Excerpt to read:
The inflammatory response occurs through a series of reactions between immune cells and chemokines. Ultimately, through the normal inflammatory response, the inflammatory response gradually diminished when the antigen is removed [1,2,3]. However, abnormally regulated and sustained inflammatory responses cause secondary illnesses and lead to chronic inflammatory diseases such as asthma and arthritis if not properly treated [1,2,6,7,8]. Although anti-inflammatory agents effectively suppress inflammation, their use is restricted because they cause side effects, such as gastrointestinal disorders [9,10]. This requires the discovery and development of novel anti-inflammatory agents, and the use of natural ingredients is considered as a safer and more effective strategy. In this study, we evaluated the anti-inflammatory effects of 4,5-diCQA in RAW264.7 cells stimulated with LPS and in a rat model of carrageenan-induced paw edema.

Macrophages can mitigate and promote various diseases and conditions such as cancer, atherosclerosis, and inflammation [21,22]. Inflammatory responses in scar tissue induce the activation of macrophages and overexpression of inflammatory mediators (iNOS, COX-2, PGE₂, and nitrite oxide) and cytokines (TNF-α, IL-6, and IL-1β) [1,3,4,21]. In addition, the expression of these factors is regulated by the NF-κB and MAPK pathways, which are well-known regulatory signaling pathways associated with inflammation [22,23,24,25]. Therefore, reducing the expression of inflammation-related factors through inhibition of signaling pathways is a useful strategy for developing anti-inflammatory agents. Here, 4,5-diCQA markedly suppressed the LPS-induced expression of iNOS, COX-2, PGE₂, nitrite oxide, TNF-α, and IL-6. In addition, 4,5-diCQA inhibited LPS-induced translocation of the NF-κB p65 subunit to the nucleus and phosphorylation of MAPKs (ERK1/2, JNK, and p38) without affecting the total protein level. These results, along with those of other studies analyzing anti-inflammatory effects, support our hypothesis that 4,5-diCQA has anti-inflammatory properties [20,22,23,26,27].

Dataset excerpts:
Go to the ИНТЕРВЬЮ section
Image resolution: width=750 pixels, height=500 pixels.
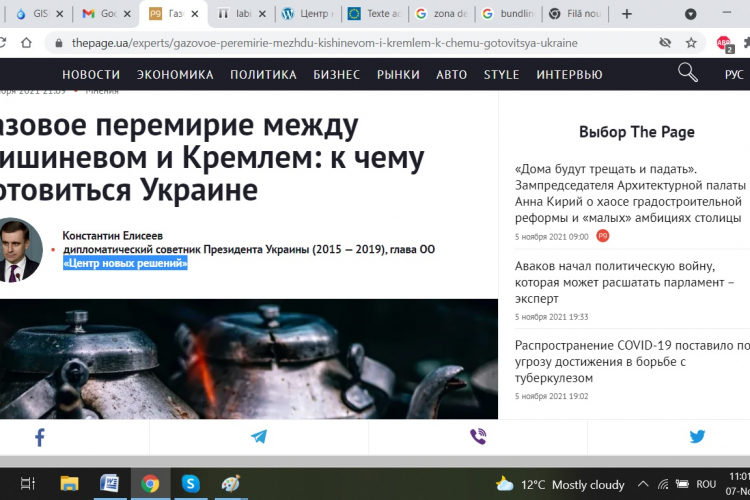569,74
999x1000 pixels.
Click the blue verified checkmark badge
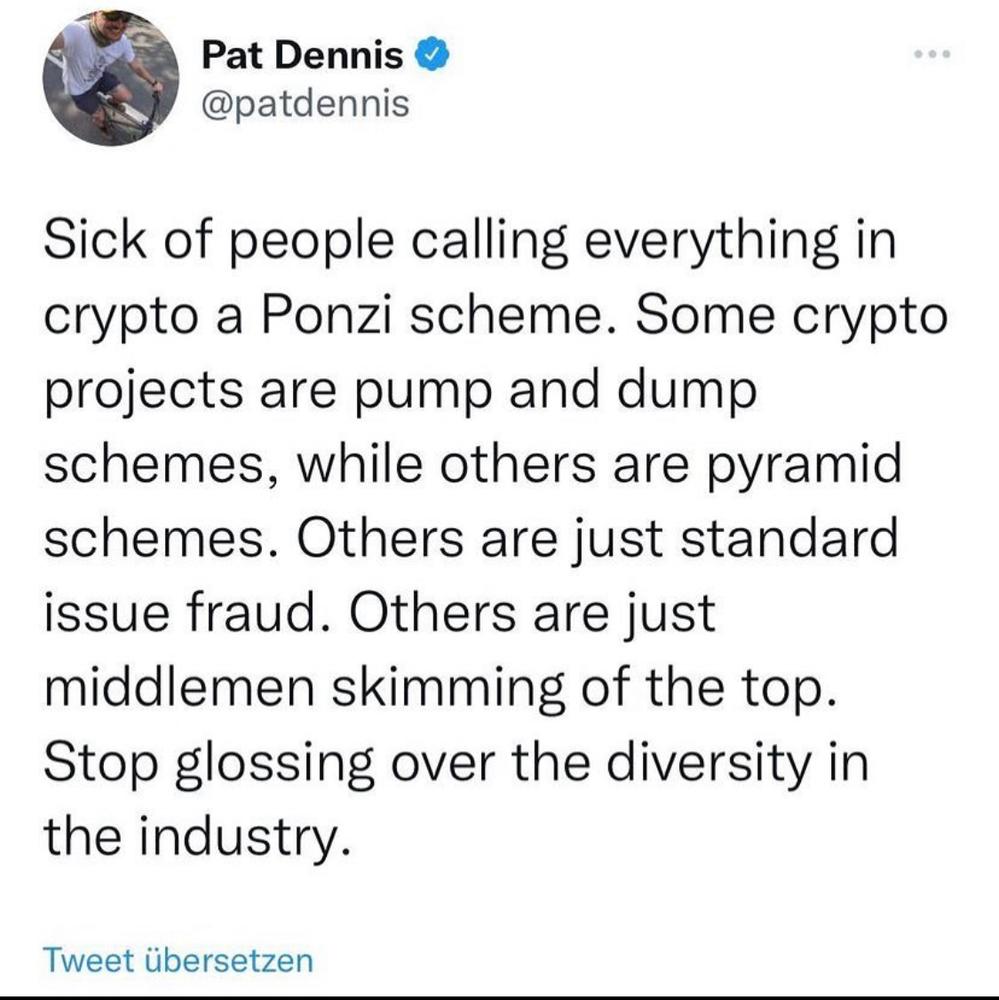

Task description: According to the 4,5-diCQA passage, which two signaling pathways regulate the expression of inflammatory mediators and cytokines? Answer from the 4,5-diCQA passage alone.

Answer for the task: The NF-κB and MAPK pathways.